Patrick : oui bien sûr, c’est ça l’intérêt. Et puis aussi il y a un autre but, il y a deux autres buts, on n’en a pas parlé, mais bon c’est d’aider les associations comme les communautés Emmaüs, pour nous c’est une association comme une autre, à reconditionner leur propre matériel pour leur propre projet ou pour de la vente. On n’est pas contre la vente, et de permettre aussi la découverte de Linux au plus grand nombre avec une version qu’on considère nous plus accessible. D’autres ne le pensent pas mais voilà ce que nous on considère plus accessible parce que tout est installé dès le départ alors d’autres, des spécialistes, des développeurs, ou ceux qui font les revues eux ils se peaufinent leur version. Ils voudraient que tout le monde fasse comme eux mais quelqu’un par exemple maintenant quand on achète une voiture on n’a pas besoin de bricoler quoi. On va au garage et de moins en moins on a besoin de bricoler. Là c’est pareil.
Walid : personnellement j’utilise sur un Sony Vaio qui a à peu près 15 ans.
Yves : ça marche toujours ?
Walid : oui ça marche toujours.
Patrick : on a de la chance. 15 ans c’est pour nous on a fait un manuel récemment parce qu’on travaille pas que sur la distribution on va en parler. On a fait un manuel pour les reconditionneurs, je t’avais envoyé le lien. On considère que 15 ans c’est la limite. Donc on ne veut pas faire de la gériatrie, si je pourrais dire, dans le reconditionnement. C’est pour nous un peu de la limite. Donc on vise des machines entre 5 ans, nous on vise des machines entre 5 ans, qui est une vieille machine maintenant, pour le monde de l’industrie, 5 ans et 10 ans.

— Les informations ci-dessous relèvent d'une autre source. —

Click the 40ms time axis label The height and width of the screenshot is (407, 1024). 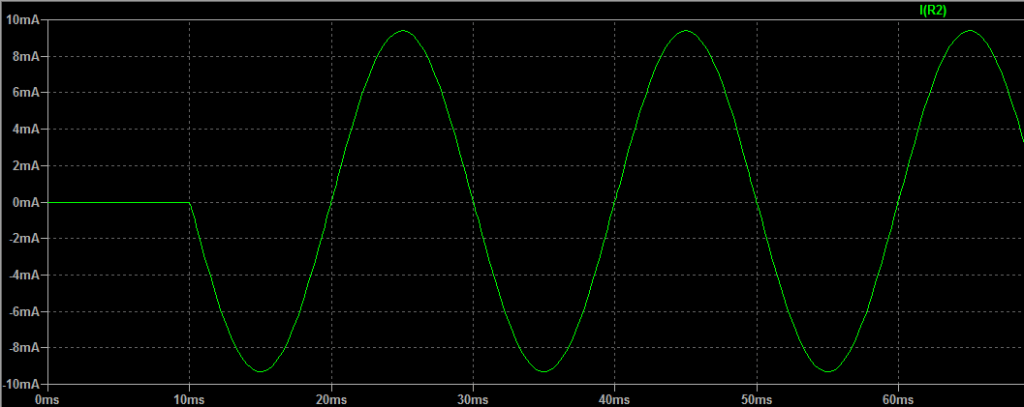[614, 397]
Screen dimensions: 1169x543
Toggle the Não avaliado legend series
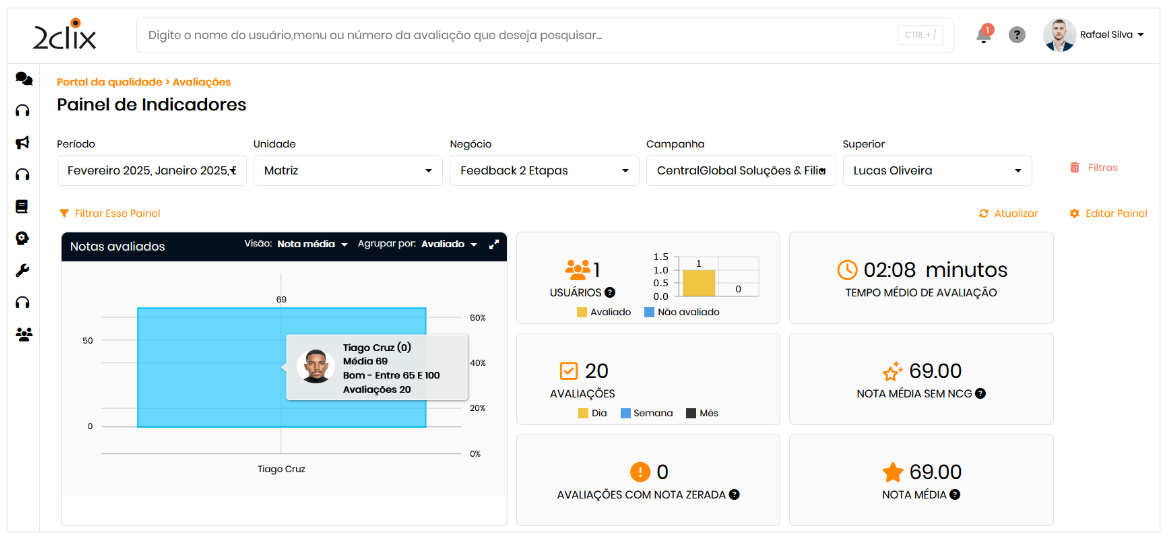pyautogui.click(x=681, y=312)
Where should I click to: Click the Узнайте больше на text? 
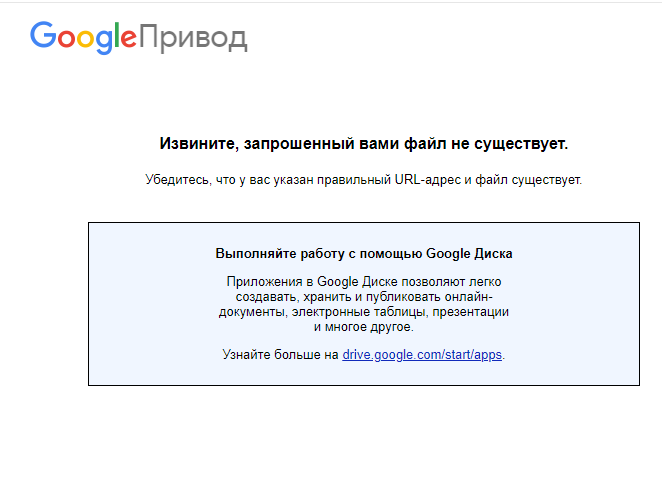280,355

Walid : d’accord. Ah oui, c’est intéressant de voir un peu, justement, quel type de matériel ça sert.
Patrick : le matériel qu’on envoie pour l’Afrique, c’est du matériel, il y a des gens qui n’ont pas ce matériel là chez eux, donc il y a des gens qui seraient jaloux du matériel qui a cinq ans. Le matériel est tout uniforme : là on va récupérer un lot, on va avoir entre 80 et 130 unités centrales qui vont être toutes les mêmes.

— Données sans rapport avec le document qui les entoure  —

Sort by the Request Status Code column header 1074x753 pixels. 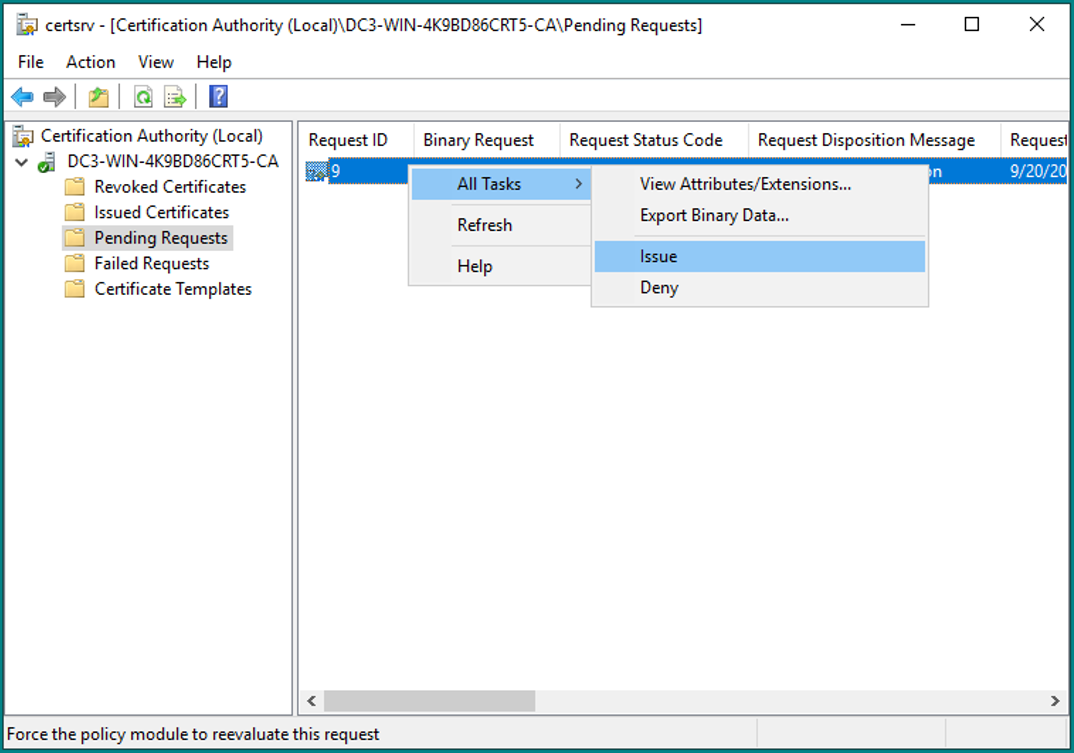click(x=646, y=140)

Walid : on va reparler après justement de tout ça parce que c’est hyper intéressant, je te demande de savoir un peu où est-ce que vous récupérez etc. Mais je vous ai interrompu pendant qu’on parlait des évolutions à la distribution, là vous venez de parler du passage de Ubuntu vers Debian. Donc ça c’est en 2015 si je m’ai bien compris ?

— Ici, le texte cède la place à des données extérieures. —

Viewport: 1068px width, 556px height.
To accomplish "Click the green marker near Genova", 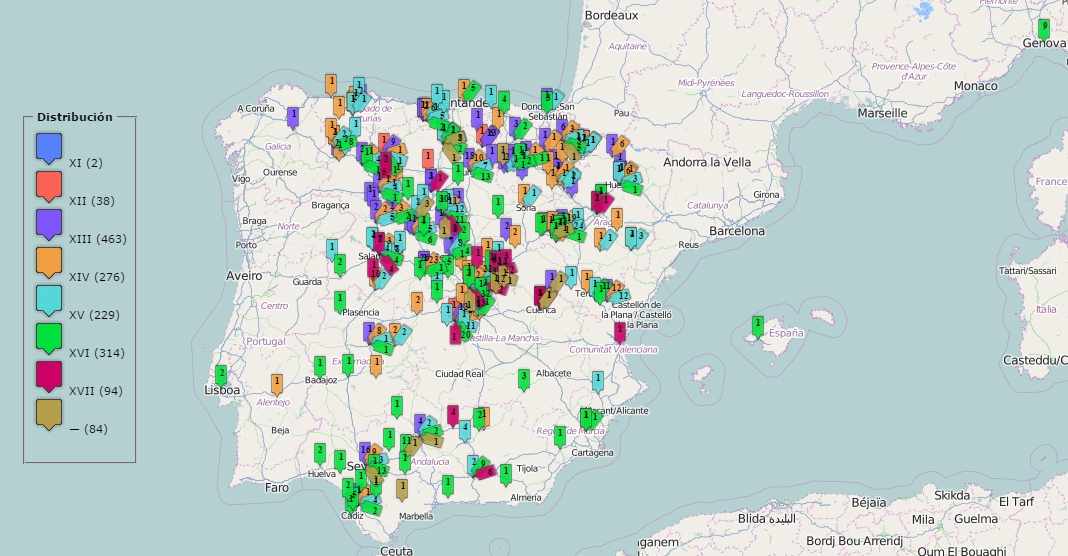I will [x=1044, y=28].
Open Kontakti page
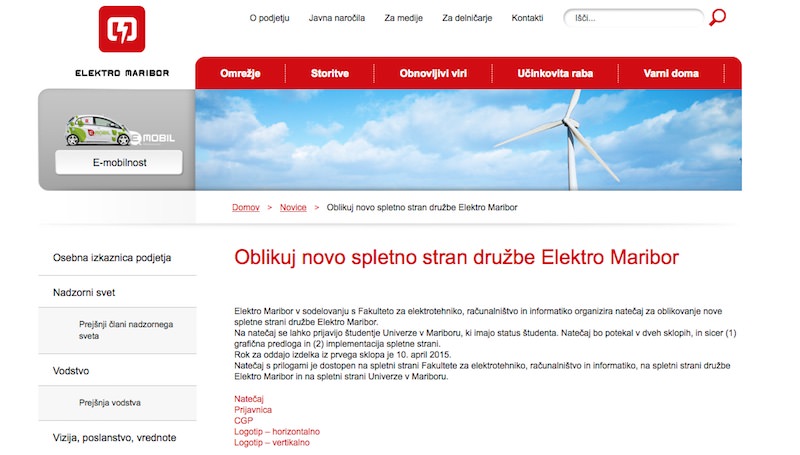 pos(527,18)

Patrick : oui on va dire 2015.
Autres évolutions de la distro
Walid : et ensuite à partir de ce moment là qu’est ce qui s’est passé comme évolution sur la distribution ?
Patrick : après ce qui s’est passé ça a été l’intégration de Calamares.
Walid : l’installeur graphique.
Patrick : la personnalisation parce que bon… je veux pas critiquer mais dans certaines distributions Linux il n’est pas forcément bien installé… Dans certaines oui mais dans d’autres il n’est pas très bien installé donc c’était ça.
Après ça a été de rajouter certains logiciels, enlever d’autres logiciels, je ne sais pas, je ne me souviens pas de tout mais voilà le travail que l’on a fait. Après, on a basculé sur… J’ai travaillé pas mal de temps, à peu près deux ans, mais pas en continu, sur ce qu’on appelle la clé de réemploi. Donc, ça, c’est quand on a fait ce qu’on a appelé notre campagne de réemploi, sous l’initiative de Arpinux, qui, à l’époque, était le président de l’association Debian-Facile.
On a dit, au niveau de notre collectif : on a déjà une clé de réemploi qu’on utilise en interne, qu’on n’a pas diffusée de façon libre. Et donc on l’a fait évoluer, ça a pris deux ans, pour faire quelque chose de beaucoup plus utilisable par tout le monde. Même nous on en profite maintenant. Plus les manuels, Yves a participé énormément aux manuels de cette clé de réemploi.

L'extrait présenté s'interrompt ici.